=== Task instructions ===
All entries are to be copied exactly, with pictures removed.

=== Working data ===
((

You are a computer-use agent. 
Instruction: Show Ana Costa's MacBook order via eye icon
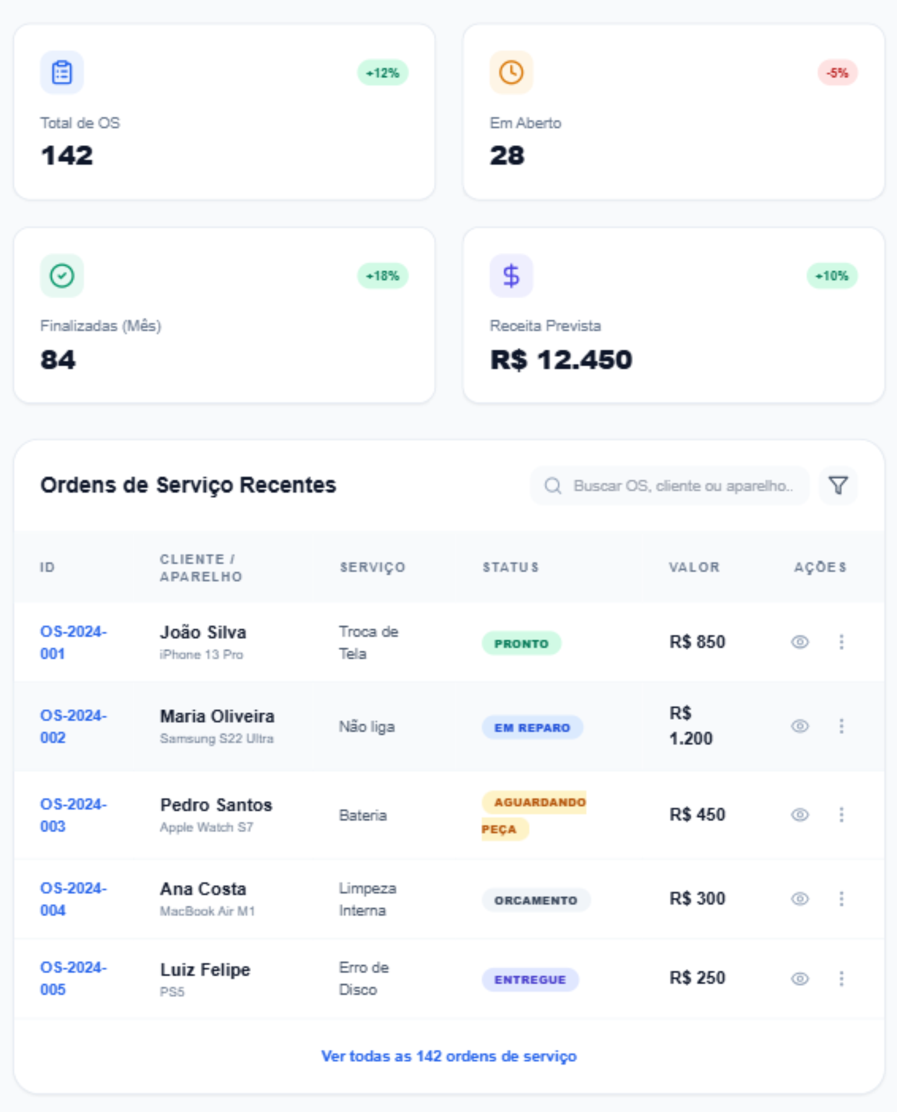[x=799, y=899]
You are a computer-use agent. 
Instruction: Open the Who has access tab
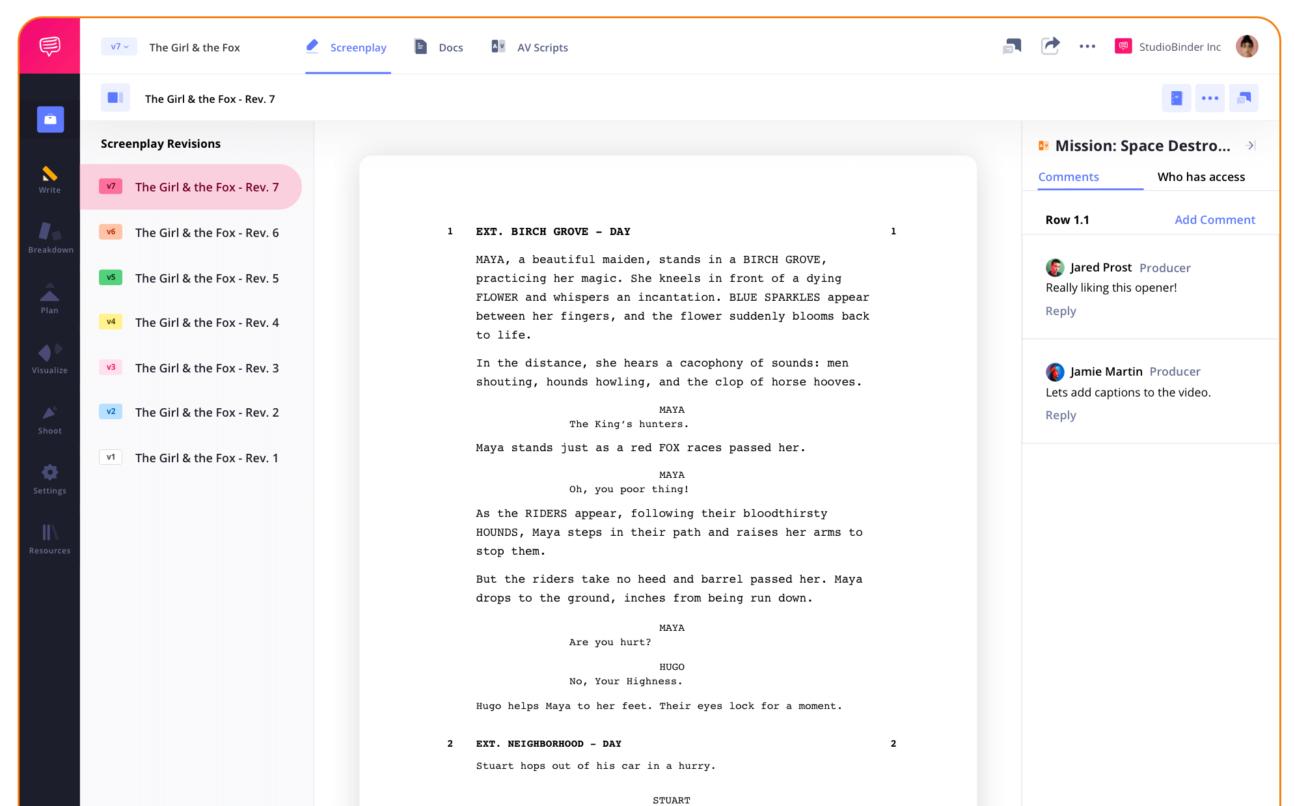coord(1201,176)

))

=== Expected answer ===
You are a computer-use agent. 
Instruction: Show Ana Costa's MacBook order via eye icon
[x=799, y=899]
You are a computer-use agent. 
Instruction: Open the Who has access tab
coord(1201,176)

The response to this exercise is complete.